_Exercise instructions_
The response should consist of the records, reproduced exactly.

_Data records_
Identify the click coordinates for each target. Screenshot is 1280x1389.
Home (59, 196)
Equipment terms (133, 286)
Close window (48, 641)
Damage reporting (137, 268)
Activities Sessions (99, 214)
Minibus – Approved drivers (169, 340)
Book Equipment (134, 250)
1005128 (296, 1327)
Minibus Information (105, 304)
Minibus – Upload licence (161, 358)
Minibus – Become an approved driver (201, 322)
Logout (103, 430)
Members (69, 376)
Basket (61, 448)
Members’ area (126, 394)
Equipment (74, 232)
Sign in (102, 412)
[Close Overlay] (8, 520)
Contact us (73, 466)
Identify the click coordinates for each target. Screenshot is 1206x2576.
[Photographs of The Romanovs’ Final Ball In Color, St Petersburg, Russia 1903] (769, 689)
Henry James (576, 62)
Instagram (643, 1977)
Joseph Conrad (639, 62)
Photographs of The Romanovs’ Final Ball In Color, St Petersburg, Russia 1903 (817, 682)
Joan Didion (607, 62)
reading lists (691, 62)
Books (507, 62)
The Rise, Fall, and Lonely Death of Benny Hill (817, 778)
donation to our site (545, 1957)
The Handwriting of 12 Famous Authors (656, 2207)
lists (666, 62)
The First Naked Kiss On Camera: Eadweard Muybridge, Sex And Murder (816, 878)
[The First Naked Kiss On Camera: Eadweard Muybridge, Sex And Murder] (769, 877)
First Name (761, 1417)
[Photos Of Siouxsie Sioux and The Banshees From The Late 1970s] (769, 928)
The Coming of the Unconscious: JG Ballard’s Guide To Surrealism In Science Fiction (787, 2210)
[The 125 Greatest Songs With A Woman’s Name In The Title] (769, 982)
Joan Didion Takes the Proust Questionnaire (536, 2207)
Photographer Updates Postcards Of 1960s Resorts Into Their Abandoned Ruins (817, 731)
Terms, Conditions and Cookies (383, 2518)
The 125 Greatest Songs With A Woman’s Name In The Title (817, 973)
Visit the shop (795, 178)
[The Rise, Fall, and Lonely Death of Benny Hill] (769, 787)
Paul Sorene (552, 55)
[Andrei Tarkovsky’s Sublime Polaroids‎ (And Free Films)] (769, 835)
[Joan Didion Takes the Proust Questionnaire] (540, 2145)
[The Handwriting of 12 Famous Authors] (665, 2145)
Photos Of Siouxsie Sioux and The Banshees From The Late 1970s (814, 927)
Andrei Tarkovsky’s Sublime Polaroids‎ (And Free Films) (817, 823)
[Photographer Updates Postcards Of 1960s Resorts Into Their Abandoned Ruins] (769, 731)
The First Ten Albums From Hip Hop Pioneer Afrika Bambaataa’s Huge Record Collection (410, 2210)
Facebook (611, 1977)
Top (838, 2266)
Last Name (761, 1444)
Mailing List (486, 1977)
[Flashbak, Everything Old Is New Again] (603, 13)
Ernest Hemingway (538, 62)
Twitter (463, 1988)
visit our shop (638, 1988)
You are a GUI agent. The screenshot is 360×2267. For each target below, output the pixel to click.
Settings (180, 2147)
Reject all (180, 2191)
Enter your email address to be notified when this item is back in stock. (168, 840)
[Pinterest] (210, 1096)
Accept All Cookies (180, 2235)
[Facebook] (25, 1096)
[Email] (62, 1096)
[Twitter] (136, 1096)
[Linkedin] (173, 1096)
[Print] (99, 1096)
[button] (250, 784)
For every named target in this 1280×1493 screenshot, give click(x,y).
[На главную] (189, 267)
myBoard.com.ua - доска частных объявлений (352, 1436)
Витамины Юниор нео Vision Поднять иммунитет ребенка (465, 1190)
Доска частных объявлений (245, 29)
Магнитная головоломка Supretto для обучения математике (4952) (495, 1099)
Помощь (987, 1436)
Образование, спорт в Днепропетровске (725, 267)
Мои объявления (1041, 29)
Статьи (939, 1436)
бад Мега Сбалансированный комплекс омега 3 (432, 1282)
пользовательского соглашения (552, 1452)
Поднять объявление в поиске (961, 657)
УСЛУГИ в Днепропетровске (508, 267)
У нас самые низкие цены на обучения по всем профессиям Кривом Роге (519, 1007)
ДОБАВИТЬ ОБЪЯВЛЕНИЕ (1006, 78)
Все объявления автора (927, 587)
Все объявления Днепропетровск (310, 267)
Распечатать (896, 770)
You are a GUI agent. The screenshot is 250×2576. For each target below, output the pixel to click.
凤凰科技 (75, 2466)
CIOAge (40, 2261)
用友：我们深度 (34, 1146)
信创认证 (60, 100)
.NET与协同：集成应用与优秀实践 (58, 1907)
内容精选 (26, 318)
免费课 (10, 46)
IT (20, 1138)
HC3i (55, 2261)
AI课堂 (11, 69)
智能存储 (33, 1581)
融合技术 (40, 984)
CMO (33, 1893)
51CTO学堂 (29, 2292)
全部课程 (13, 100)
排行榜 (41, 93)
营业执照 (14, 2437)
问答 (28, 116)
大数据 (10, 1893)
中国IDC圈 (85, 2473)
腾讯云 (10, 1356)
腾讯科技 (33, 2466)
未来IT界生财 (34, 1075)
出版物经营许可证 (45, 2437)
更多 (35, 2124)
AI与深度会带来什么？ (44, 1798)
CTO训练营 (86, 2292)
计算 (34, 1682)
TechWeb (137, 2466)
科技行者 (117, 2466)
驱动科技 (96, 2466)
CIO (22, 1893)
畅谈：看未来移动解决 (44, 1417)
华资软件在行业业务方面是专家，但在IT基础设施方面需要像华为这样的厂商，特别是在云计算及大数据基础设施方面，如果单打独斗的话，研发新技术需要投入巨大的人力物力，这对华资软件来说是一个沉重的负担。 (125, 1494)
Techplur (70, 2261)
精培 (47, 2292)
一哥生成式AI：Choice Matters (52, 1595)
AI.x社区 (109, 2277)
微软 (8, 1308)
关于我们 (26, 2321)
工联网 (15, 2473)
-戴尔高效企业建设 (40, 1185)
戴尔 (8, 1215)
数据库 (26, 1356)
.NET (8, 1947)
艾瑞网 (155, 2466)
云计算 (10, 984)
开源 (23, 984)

_Written reply_
Identify the click coordinates for each target. Screenshot is 1280x1389.
Home (59, 196)
Equipment terms (133, 286)
Close window (48, 641)
Damage reporting (137, 268)
Activities Sessions (99, 214)
Minibus – Approved drivers (169, 340)
Book Equipment (134, 250)
1005128 (296, 1327)
Minibus Information (105, 304)
Minibus – Upload licence (161, 358)
Minibus – Become an approved driver (201, 322)
Logout (103, 430)
Members (69, 376)
Basket (61, 448)
Members’ area (126, 394)
Equipment (74, 232)
Sign in (102, 412)
[Close Overlay] (8, 520)
Contact us (73, 466)
Identify the click coordinates for each target. Screenshot is 1206x2576.
[Photographs of The Romanovs’ Final Ball In Color, St Petersburg, Russia 1903] (769, 689)
Henry James (576, 62)
Instagram (643, 1977)
Joseph Conrad (639, 62)
Photographs of The Romanovs’ Final Ball In Color, St Petersburg, Russia 1903 (817, 682)
Joan Didion (607, 62)
reading lists (691, 62)
Books (507, 62)
The Rise, Fall, and Lonely Death of Benny Hill (817, 778)
donation to our site (545, 1957)
The Handwriting of 12 Famous Authors (656, 2207)
lists (666, 62)
The First Naked Kiss On Camera: Eadweard Muybridge, Sex And Murder (816, 878)
[The First Naked Kiss On Camera: Eadweard Muybridge, Sex And Murder] (769, 877)
First Name (761, 1417)
[Photos Of Siouxsie Sioux and The Banshees From The Late 1970s] (769, 928)
The Coming of the Unconscious: JG Ballard’s Guide To Surrealism In Science Fiction (787, 2210)
[The 125 Greatest Songs With A Woman’s Name In The Title] (769, 982)
Joan Didion Takes the Proust Questionnaire (536, 2207)
Photographer Updates Postcards Of 1960s Resorts Into Their Abandoned Ruins (817, 731)
Terms, Conditions and Cookies (383, 2518)
The 125 Greatest Songs With A Woman’s Name In The Title (817, 973)
Visit the shop (795, 178)
[The Rise, Fall, and Lonely Death of Benny Hill] (769, 787)
Paul Sorene (552, 55)
[Andrei Tarkovsky’s Sublime Polaroids‎ (And Free Films)] (769, 835)
[Joan Didion Takes the Proust Questionnaire] (540, 2145)
[The Handwriting of 12 Famous Authors] (665, 2145)
Photos Of Siouxsie Sioux and The Banshees From The Late 1970s (814, 927)
Andrei Tarkovsky’s Sublime Polaroids‎ (And Free Films) (817, 823)
[Photographer Updates Postcards Of 1960s Resorts Into Their Abandoned Ruins] (769, 731)
The First Ten Albums From Hip Hop Pioneer Afrika Bambaataa’s Huge Record Collection (410, 2210)
Facebook (611, 1977)
Top (838, 2266)
Last Name (761, 1444)
Mailing List (486, 1977)
[Flashbak, Everything Old Is New Again] (603, 13)
Ernest Hemingway (538, 62)
Twitter (463, 1988)
visit our shop (638, 1988)
You are a GUI agent. The screenshot is 360×2267. For each target below, output the pixel to click.
Settings (180, 2147)
Reject all (180, 2191)
Enter your email address to be notified when this item is back in stock. (168, 840)
[Pinterest] (210, 1096)
Accept All Cookies (180, 2235)
[Facebook] (25, 1096)
[Email] (62, 1096)
[Twitter] (136, 1096)
[Linkedin] (173, 1096)
[Print] (99, 1096)
[button] (250, 784)
For every named target in this 1280×1493 screenshot, give click(x,y).
[На главную] (189, 267)
myBoard.com.ua - доска частных объявлений (352, 1436)
Витамины Юниор нео Vision Поднять иммунитет ребенка (465, 1190)
Доска частных объявлений (245, 29)
Магнитная головоломка Supretto для обучения математике (4952) (495, 1099)
Помощь (987, 1436)
Образование, спорт в Днепропетровске (725, 267)
Мои объявления (1041, 29)
Статьи (939, 1436)
бад Мега Сбалансированный комплекс омега 3 (432, 1282)
пользовательского соглашения (552, 1452)
Поднять объявление в поиске (961, 657)
УСЛУГИ в Днепропетровске (508, 267)
У нас самые низкие цены на обучения по всем профессиям Кривом Роге (519, 1007)
ДОБАВИТЬ ОБЪЯВЛЕНИЕ (1006, 78)
Все объявления автора (927, 587)
Все объявления Днепропетровск (310, 267)
Распечатать (896, 770)
You are a GUI agent. The screenshot is 250×2576. For each target below, output the pixel to click.
凤凰科技 (75, 2466)
CIOAge (40, 2261)
用友：我们深度 (34, 1146)
信创认证 (60, 100)
.NET与协同：集成应用与优秀实践 (58, 1907)
内容精选 (26, 318)
免费课 (10, 46)
IT (20, 1138)
HC3i (55, 2261)
AI课堂 (11, 69)
智能存储 (33, 1581)
融合技术 (40, 984)
CMO (33, 1893)
51CTO学堂 (29, 2292)
全部课程 (13, 100)
排行榜 (41, 93)
营业执照 (14, 2437)
问答 (28, 116)
大数据 (10, 1893)
中国IDC圈 (85, 2473)
腾讯云 (10, 1356)
腾讯科技 (33, 2466)
未来IT界生财 (34, 1075)
出版物经营许可证 (45, 2437)
更多 (35, 2124)
AI与深度会带来什么？ (44, 1798)
CTO训练营 (86, 2292)
计算 (34, 1682)
TechWeb (137, 2466)
科技行者 (117, 2466)
驱动科技 (96, 2466)
CIO (22, 1893)
畅谈：看未来移动解决 (44, 1417)
华资软件在行业业务方面是专家，但在IT基础设施方面需要像华为这样的厂商，特别是在云计算及大数据基础设施方面，如果单打独斗的话，研发新技术需要投入巨大的人力物力，这对华资软件来说是一个沉重的负担。 (125, 1494)
Techplur (70, 2261)
精培 (47, 2292)
一哥生成式AI：Choice Matters (52, 1595)
AI.x社区 (109, 2277)
微软 (8, 1308)
关于我们 (26, 2321)
工联网 (15, 2473)
-戴尔高效企业建设 (40, 1185)
戴尔 (8, 1215)
数据库 (26, 1356)
.NET (8, 1947)
艾瑞网 (155, 2466)
云计算 (10, 984)
开源 (23, 984)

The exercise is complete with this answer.